Parc éolien de Nozay


Cela faisait dix ans qu’ils se battaient contre le parc éolien de Nozay, au nord de la Loire-Atlantique. Didier Potiron et sa femme, éleveurs bovins, vendent leur exploitation.

Après dix ans de combat contre le parc éolien de Nozay, un couple d’agriculteurs jette l’éponge ! Didier Potiron et sa femme Murielle, éleveurs bovins, ont décidé de vendre leur exploitation, sur la commune voisine de Puceul, à environ 700 mètres des éoliennes installées en 2012, au nord de la Loire-Atlantique.

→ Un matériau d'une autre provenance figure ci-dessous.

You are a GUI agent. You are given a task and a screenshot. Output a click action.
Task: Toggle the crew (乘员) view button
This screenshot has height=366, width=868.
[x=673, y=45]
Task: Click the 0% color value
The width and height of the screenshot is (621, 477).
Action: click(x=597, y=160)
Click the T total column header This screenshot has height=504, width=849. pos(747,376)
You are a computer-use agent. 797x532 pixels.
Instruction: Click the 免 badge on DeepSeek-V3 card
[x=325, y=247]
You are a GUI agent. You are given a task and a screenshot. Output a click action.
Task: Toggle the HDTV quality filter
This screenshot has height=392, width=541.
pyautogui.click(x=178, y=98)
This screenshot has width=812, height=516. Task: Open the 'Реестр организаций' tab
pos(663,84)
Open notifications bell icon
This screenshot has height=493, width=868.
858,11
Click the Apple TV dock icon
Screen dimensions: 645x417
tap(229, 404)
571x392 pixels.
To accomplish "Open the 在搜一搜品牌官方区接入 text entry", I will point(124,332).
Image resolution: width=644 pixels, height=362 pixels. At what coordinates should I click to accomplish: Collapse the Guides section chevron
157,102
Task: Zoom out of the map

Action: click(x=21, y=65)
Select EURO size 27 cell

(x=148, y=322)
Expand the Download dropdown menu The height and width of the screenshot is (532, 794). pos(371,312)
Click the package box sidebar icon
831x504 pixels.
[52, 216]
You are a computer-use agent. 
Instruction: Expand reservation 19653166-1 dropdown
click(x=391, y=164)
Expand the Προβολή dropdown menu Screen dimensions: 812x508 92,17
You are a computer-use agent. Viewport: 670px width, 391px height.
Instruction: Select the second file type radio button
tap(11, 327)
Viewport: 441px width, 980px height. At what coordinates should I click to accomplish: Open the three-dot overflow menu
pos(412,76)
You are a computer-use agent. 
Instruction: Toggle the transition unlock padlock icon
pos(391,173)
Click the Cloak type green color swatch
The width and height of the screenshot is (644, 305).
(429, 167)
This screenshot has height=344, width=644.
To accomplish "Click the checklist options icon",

Plus de 450 vaches mortes en dix ans selon les éleveurs

Cela fait des années que le couple d’éleveurs bovins est engagé dans une bataille judiciaire contre l’exploitant du parc, qu’il accuse d’être à l’origine de baisse de production laitière, de maladies et de surmortalité sur les vaches de la ferme. « Il y a environ un tiers du troupeau que je suis obligé de traîner dans la salle de traite matin et soir », se désole Didier Potiron qui comptabilise plus de 450 vaches mortes depuis dix ans.  Beaucoup de promesses, mais rien.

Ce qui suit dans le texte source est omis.